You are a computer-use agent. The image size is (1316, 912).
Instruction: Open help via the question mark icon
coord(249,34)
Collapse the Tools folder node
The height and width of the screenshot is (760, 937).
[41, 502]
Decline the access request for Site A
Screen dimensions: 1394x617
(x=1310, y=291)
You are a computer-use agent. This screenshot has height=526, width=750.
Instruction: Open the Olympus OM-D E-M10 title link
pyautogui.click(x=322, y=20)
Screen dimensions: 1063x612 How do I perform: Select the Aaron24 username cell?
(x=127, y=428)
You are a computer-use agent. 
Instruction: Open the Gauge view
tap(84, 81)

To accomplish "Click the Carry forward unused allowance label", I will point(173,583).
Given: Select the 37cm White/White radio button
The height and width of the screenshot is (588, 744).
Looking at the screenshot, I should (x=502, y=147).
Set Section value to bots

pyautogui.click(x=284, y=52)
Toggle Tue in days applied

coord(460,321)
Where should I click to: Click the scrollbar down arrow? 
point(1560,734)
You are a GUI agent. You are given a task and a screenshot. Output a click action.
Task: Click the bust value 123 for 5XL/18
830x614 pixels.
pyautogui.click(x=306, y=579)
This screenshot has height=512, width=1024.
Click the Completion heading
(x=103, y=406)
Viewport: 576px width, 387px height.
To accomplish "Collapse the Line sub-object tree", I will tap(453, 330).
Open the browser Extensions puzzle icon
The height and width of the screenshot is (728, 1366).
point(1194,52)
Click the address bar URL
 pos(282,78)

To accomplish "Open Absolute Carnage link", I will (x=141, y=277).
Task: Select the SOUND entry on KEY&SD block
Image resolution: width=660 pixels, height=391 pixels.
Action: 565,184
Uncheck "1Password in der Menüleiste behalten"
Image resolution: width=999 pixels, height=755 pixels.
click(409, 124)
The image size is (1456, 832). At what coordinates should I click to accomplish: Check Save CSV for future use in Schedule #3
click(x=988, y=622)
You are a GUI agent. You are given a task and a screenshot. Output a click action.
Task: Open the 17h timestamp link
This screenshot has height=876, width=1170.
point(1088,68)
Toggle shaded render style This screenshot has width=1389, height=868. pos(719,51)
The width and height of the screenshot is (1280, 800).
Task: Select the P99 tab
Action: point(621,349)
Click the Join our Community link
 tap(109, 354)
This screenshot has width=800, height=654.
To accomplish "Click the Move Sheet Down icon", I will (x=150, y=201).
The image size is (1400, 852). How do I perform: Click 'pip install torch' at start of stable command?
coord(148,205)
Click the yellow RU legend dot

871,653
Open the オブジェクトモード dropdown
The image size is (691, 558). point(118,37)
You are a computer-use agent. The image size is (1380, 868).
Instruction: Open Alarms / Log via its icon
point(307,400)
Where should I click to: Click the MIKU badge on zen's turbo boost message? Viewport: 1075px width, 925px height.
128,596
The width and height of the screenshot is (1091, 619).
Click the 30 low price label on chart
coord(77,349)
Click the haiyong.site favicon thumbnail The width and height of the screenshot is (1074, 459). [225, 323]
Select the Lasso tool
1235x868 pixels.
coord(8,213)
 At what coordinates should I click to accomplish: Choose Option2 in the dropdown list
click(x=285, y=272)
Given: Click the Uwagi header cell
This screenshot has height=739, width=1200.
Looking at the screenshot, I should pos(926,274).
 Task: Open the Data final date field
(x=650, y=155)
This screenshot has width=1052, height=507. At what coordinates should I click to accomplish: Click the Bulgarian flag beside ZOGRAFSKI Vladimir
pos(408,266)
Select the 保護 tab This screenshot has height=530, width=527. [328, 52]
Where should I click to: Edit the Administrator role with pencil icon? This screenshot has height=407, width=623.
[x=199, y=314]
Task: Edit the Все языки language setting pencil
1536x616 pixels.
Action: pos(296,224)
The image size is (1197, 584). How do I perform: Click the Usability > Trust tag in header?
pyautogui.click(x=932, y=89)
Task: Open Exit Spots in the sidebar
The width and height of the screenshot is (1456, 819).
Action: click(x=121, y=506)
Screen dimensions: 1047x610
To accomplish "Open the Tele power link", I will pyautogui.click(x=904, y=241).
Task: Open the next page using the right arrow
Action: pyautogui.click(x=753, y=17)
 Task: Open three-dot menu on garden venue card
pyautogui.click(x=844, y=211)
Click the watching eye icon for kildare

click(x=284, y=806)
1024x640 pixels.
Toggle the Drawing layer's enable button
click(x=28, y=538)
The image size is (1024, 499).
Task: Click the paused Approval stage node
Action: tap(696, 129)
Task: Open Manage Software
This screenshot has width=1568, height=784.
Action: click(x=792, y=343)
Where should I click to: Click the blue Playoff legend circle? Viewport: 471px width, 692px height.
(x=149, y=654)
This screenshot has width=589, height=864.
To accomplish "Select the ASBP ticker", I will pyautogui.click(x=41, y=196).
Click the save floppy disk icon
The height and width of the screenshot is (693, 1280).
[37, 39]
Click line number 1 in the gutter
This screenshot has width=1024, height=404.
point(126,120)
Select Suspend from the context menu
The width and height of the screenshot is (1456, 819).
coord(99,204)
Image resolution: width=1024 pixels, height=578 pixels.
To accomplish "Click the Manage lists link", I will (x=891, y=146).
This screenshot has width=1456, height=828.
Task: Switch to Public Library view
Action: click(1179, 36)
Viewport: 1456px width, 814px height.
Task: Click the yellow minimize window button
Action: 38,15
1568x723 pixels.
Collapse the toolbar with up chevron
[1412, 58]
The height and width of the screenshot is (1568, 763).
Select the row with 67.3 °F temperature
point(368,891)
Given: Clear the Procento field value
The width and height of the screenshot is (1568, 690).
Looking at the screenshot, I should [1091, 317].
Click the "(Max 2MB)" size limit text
+===+
> Written exercise
Copy all of the data above line for line, without changing anything.

> Answer to the problem
You are a computer-use agent. The image size is (1316, 912).
Instruction: Open help via the question mark icon
coord(249,34)
Collapse the Tools folder node
The height and width of the screenshot is (760, 937).
[41, 502]
Decline the access request for Site A
Screen dimensions: 1394x617
(x=1310, y=291)
You are a computer-use agent. This screenshot has height=526, width=750.
Instruction: Open the Olympus OM-D E-M10 title link
pyautogui.click(x=322, y=20)
Screen dimensions: 1063x612 How do I perform: Select the Aaron24 username cell?
(x=127, y=428)
You are a computer-use agent. 
Instruction: Open the Gauge view
tap(84, 81)

To accomplish "Click the Carry forward unused allowance label", I will point(173,583).
Given: Select the 37cm White/White radio button
The height and width of the screenshot is (588, 744).
Looking at the screenshot, I should (x=502, y=147).
Set Section value to bots

pyautogui.click(x=284, y=52)
Toggle Tue in days applied

coord(460,321)
Where should I click to: Click the scrollbar down arrow? 
point(1560,734)
You are a GUI agent. You are given a task and a screenshot. Output a click action.
Task: Click the bust value 123 for 5XL/18
830x614 pixels.
pyautogui.click(x=306, y=579)
This screenshot has height=512, width=1024.
Click the Completion heading
(x=103, y=406)
Viewport: 576px width, 387px height.
To accomplish "Collapse the Line sub-object tree", I will tap(453, 330).
Open the browser Extensions puzzle icon
The height and width of the screenshot is (728, 1366).
point(1194,52)
Click the address bar URL
 pos(282,78)

To accomplish "Open Absolute Carnage link", I will (x=141, y=277).
Task: Select the SOUND entry on KEY&SD block
Image resolution: width=660 pixels, height=391 pixels.
Action: 565,184
Uncheck "1Password in der Menüleiste behalten"
Image resolution: width=999 pixels, height=755 pixels.
click(409, 124)
The image size is (1456, 832). At what coordinates should I click to accomplish: Check Save CSV for future use in Schedule #3
click(x=988, y=622)
You are a GUI agent. You are given a task and a screenshot. Output a click action.
Task: Open the 17h timestamp link
This screenshot has height=876, width=1170.
point(1088,68)
Toggle shaded render style This screenshot has width=1389, height=868. pos(719,51)
The width and height of the screenshot is (1280, 800).
Task: Select the P99 tab
Action: point(621,349)
Click the Join our Community link
 tap(109, 354)
This screenshot has width=800, height=654.
To accomplish "Click the Move Sheet Down icon", I will (x=150, y=201).
The image size is (1400, 852). How do I perform: Click 'pip install torch' at start of stable command?
coord(148,205)
Click the yellow RU legend dot

871,653
Open the オブジェクトモード dropdown
The image size is (691, 558). point(118,37)
You are a computer-use agent. The image size is (1380, 868).
Instruction: Open Alarms / Log via its icon
point(307,400)
Where should I click to: Click the MIKU badge on zen's turbo boost message? Viewport: 1075px width, 925px height.
128,596
The width and height of the screenshot is (1091, 619).
Click the 30 low price label on chart
coord(77,349)
Click the haiyong.site favicon thumbnail The width and height of the screenshot is (1074, 459). [225, 323]
Select the Lasso tool
1235x868 pixels.
coord(8,213)
 At what coordinates should I click to accomplish: Choose Option2 in the dropdown list
click(x=285, y=272)
Given: Click the Uwagi header cell
This screenshot has height=739, width=1200.
Looking at the screenshot, I should pos(926,274).
 Task: Open the Data final date field
(x=650, y=155)
This screenshot has width=1052, height=507. At what coordinates should I click to accomplish: Click the Bulgarian flag beside ZOGRAFSKI Vladimir
pos(408,266)
Select the 保護 tab This screenshot has height=530, width=527. [328, 52]
Where should I click to: Edit the Administrator role with pencil icon? This screenshot has height=407, width=623.
[x=199, y=314]
Task: Edit the Все языки language setting pencil
1536x616 pixels.
Action: pos(296,224)
The image size is (1197, 584). How do I perform: Click the Usability > Trust tag in header?
pyautogui.click(x=932, y=89)
Task: Open Exit Spots in the sidebar
The width and height of the screenshot is (1456, 819).
Action: click(x=121, y=506)
Screen dimensions: 1047x610
To accomplish "Open the Tele power link", I will pyautogui.click(x=904, y=241).
Task: Open the next page using the right arrow
Action: pyautogui.click(x=753, y=17)
 Task: Open three-dot menu on garden venue card
pyautogui.click(x=844, y=211)
Click the watching eye icon for kildare

click(x=284, y=806)
1024x640 pixels.
Toggle the Drawing layer's enable button
click(x=28, y=538)
The image size is (1024, 499).
Task: Click the paused Approval stage node
Action: tap(696, 129)
Task: Open Manage Software
This screenshot has width=1568, height=784.
Action: click(x=792, y=343)
Where should I click to: Click the blue Playoff legend circle? Viewport: 471px width, 692px height.
(x=149, y=654)
This screenshot has width=589, height=864.
To accomplish "Select the ASBP ticker", I will pyautogui.click(x=41, y=196).
Click the save floppy disk icon
The height and width of the screenshot is (693, 1280).
[37, 39]
Click line number 1 in the gutter
This screenshot has width=1024, height=404.
point(126,120)
Select Suspend from the context menu
The width and height of the screenshot is (1456, 819).
coord(99,204)
Image resolution: width=1024 pixels, height=578 pixels.
To accomplish "Click the Manage lists link", I will (x=891, y=146).
This screenshot has width=1456, height=828.
Task: Switch to Public Library view
Action: click(1179, 36)
Viewport: 1456px width, 814px height.
Task: Click the yellow minimize window button
Action: 38,15
1568x723 pixels.
Collapse the toolbar with up chevron
[1412, 58]
The height and width of the screenshot is (1568, 763).
Select the row with 67.3 °F temperature
point(368,891)
Given: Clear the Procento field value
The width and height of the screenshot is (1568, 690).
Looking at the screenshot, I should [1091, 317].
Click the "(Max 2MB)" size limit text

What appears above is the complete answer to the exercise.